Com estas palavras escritas em janeiro de 1918 para o prefácio do 1.º volume das
suas Memórias, Raúl Brandão autodefine-se magistralmente.
Raúl Germano Brandão nasceu na Foz do Douro, a 12 de março de 1867, e morreu em
Lisboa a 5 de dezembro de 1930. Foi, portanto, contemporâneo de António Nobre, de Camilo
Pessanha, de Mendes dos Remédios, do músico e maestro Francisco Lacerda — o que quer
dizer que o devemos considerar pertencente à Geração de 90, que assumiu uma reação
idealista e antipositivista, na qual se radicam o Simbolismo e o Impressionismo.

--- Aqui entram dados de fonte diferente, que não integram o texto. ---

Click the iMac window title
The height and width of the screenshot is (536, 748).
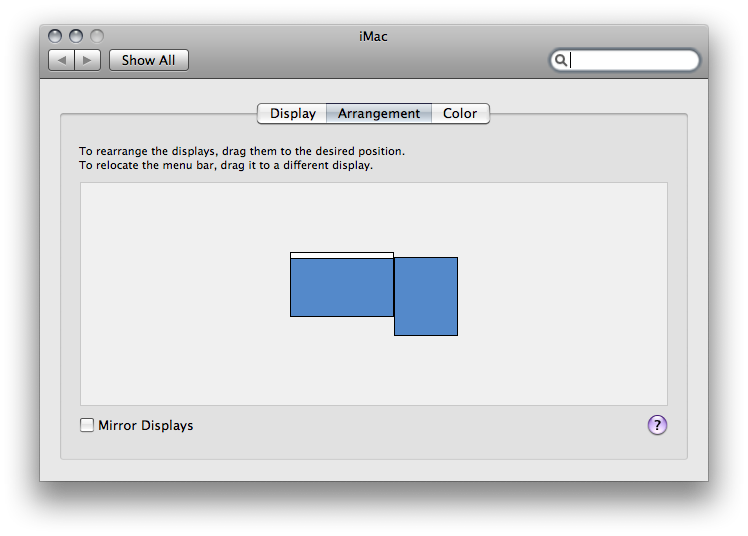(x=373, y=36)

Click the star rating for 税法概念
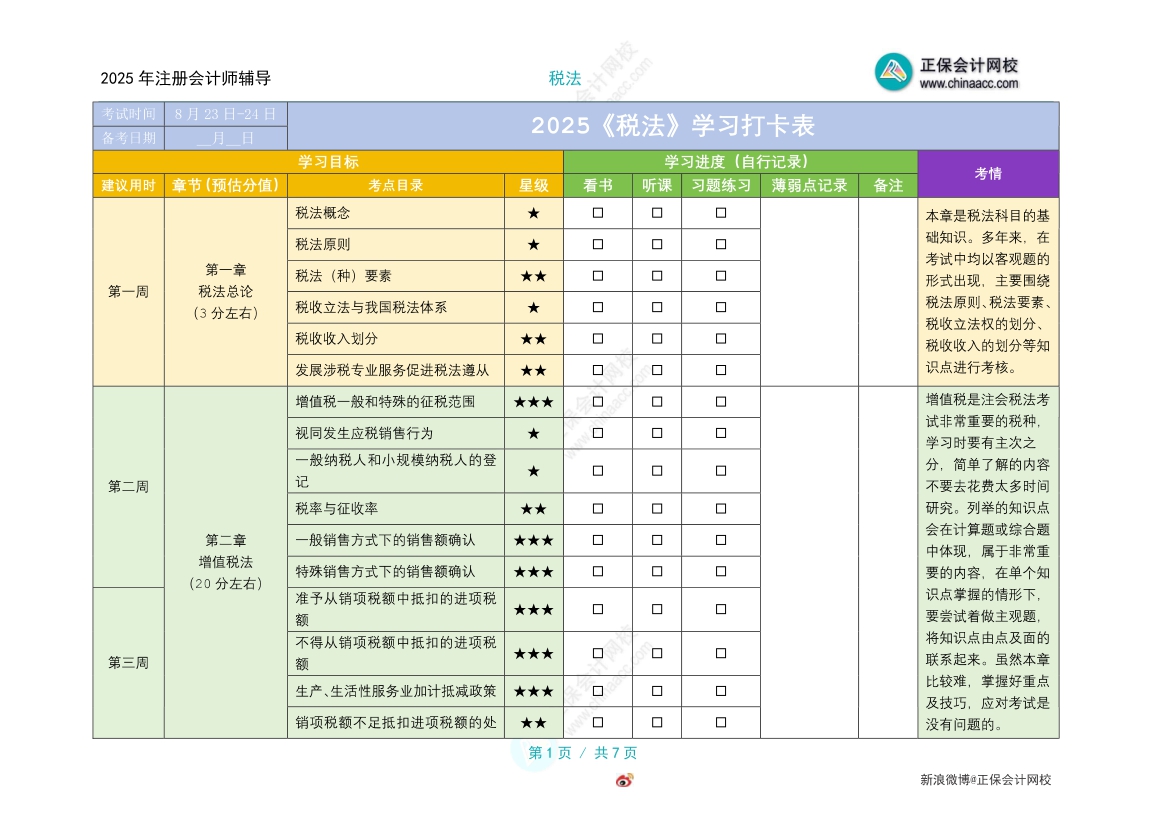point(533,213)
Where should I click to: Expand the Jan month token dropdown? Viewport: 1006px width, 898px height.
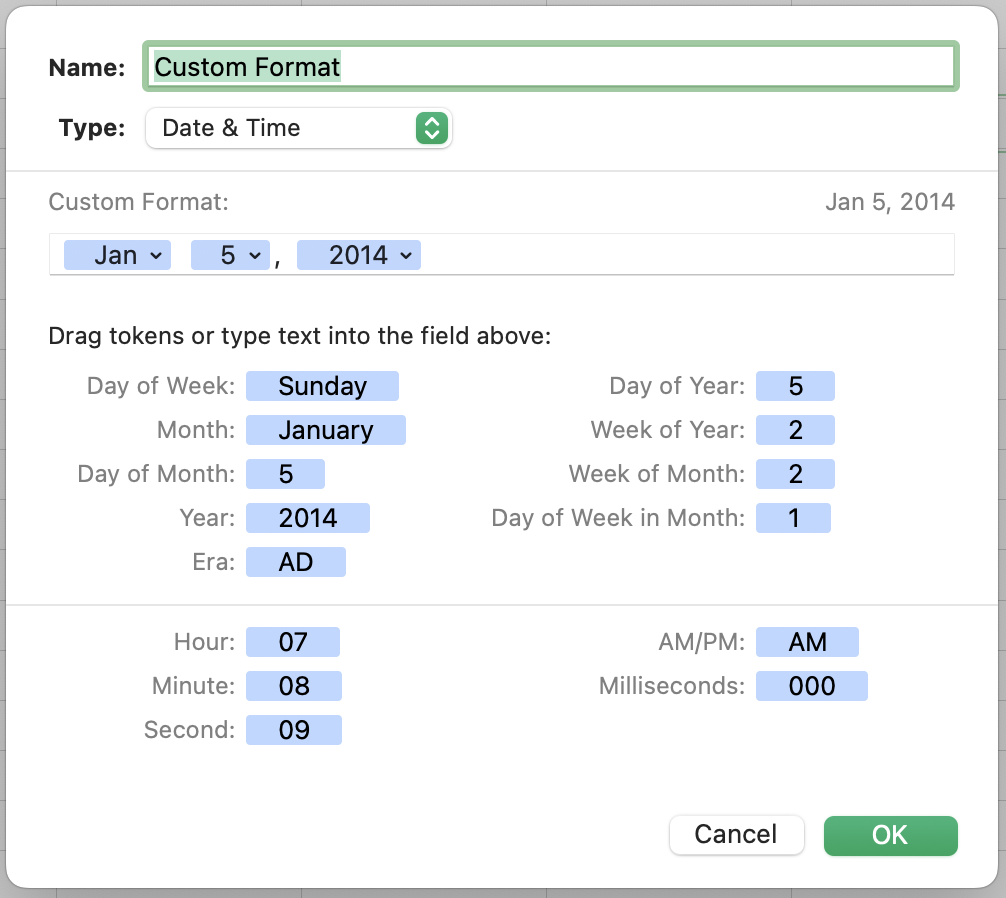(155, 256)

É ainda um período agitado para Portugal: O Ultimato, o Regicídio, a Revolução
Republicana. E um período complicado para o mundo também: a 1.ª Guerra Mundial, a
atmosfera de profundo sentimento de decadência do Homem, de fuga para a Arte ou para o
Anarquismo, um período de um humanitarismo universalista e compassivo de Tolstoi, de
conflitualidade profunda como o documenta Dostoievsky, de compaixão e apelo para a
condição dos pobres e desgraçados à maneira de Gorki. O próprio Raúl Brandão escreveu
sobre este tempo:
«Singulares criaturas devem nascer por este fim de século, em que a metafísica de novo
predomina e a asa do Sonho outra vez toca os espíritos deixando-os alheados e absortos.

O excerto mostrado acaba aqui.